Deixei os outros corpos estraçalhados sobre o quebra-mar, que estava prestes a
desmoronar, para que as ondas e as gaivotas se desfizessem deles, e eu me afastei. Não tinha
sentido nada vindo deles quando os matei. Nem medo, nem raiva, nem dor, nem sequer
desespero. Tinham sido coisas. E quando recomecei minha longa caminhada de volta a Torre
do Cervo, não senti nada vir de dentro de mim. Talvez, pensei, o Forjamento fosse como uma
doença contagiosa que agora tinha me contaminado. Não conseguia forçar em mim nenhuma
preocupação com o que quer que fosse.
Pouca coisa dessa jornada ficou guardada na minha mente. Fiz o caminho todo andando,
com frio, cansado e faminto. Não encontrei mais Forjados, e os poucos outros viajantes que vi
na estrada não estavam mais ansiosos do que eu para falar com um estranho. Eu pensava
apenas em voltar a Torre do Cervo. E em Bronco. Cheguei a Torre do Cervo no segundo dia
da Festa da Primavera.

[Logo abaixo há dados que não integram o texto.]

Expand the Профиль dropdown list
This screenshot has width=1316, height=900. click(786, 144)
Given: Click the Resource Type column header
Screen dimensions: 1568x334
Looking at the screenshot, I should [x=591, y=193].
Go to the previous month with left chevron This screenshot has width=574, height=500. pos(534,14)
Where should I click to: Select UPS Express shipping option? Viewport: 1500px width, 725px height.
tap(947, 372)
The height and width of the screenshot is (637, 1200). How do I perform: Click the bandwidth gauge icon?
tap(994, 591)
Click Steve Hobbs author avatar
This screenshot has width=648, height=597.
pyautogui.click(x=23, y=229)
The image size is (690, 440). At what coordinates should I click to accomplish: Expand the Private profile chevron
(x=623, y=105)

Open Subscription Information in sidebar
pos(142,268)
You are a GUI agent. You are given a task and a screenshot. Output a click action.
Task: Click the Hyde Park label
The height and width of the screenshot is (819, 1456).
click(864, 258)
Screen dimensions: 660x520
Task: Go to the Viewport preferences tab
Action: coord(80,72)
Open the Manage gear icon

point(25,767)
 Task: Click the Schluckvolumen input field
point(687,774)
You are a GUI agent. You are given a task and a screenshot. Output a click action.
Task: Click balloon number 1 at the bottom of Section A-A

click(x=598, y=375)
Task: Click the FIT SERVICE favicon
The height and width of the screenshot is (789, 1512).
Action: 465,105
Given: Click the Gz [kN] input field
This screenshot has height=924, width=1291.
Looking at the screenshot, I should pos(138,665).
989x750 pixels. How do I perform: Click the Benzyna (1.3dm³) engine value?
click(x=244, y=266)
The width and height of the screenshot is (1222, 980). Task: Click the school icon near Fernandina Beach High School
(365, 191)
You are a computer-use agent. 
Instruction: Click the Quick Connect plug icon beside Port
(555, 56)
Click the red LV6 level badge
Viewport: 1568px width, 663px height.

Os guardas no portão tentaram primeiro me parar. Olhei para eles.
– É o Fitz – constatou um deles, surpreso. – Disseram que você tinha morrido.
– Cale a boca – resmungou o outro. Era Padrão, que eu conhecia bem e que disse
rapidamente: – Bronco foi ferido. Ele está na enfermaria, garoto.
Assenti com a cabeça e passei por eles.